■ What the task requires ■
Every line containing the word "agent" must be pulled from the records.

**** Working data ****

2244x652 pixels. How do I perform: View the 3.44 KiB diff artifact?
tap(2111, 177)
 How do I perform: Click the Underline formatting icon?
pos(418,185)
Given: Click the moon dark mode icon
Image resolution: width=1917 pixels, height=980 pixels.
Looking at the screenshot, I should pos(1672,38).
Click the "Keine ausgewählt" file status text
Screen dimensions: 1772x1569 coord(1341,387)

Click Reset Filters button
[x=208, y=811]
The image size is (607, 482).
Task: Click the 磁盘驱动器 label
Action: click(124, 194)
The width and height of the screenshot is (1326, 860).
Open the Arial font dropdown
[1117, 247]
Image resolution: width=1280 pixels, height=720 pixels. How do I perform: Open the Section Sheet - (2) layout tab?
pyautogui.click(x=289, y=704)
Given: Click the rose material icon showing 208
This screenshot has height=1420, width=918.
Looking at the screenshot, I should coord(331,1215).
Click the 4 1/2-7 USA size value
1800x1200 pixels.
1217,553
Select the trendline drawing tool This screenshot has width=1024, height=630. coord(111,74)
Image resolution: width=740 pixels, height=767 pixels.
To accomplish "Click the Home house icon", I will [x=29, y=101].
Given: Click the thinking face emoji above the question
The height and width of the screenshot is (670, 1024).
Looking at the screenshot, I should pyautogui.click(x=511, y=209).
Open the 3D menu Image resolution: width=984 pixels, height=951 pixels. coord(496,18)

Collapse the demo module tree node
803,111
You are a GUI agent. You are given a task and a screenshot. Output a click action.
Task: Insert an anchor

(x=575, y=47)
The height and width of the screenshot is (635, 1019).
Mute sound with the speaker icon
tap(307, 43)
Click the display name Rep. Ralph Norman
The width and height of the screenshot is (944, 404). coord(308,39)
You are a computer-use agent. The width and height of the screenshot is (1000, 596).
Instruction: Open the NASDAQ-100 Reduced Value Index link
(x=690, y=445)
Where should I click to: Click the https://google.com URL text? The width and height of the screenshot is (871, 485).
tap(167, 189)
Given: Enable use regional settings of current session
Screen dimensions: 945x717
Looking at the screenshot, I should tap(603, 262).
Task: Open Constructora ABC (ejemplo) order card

****

■ Response ■
You are a GUI agent. You are given a task and a screenshot. Output a click action.
You are a computer-use agent. The width and height of the screenshot is (1000, 596).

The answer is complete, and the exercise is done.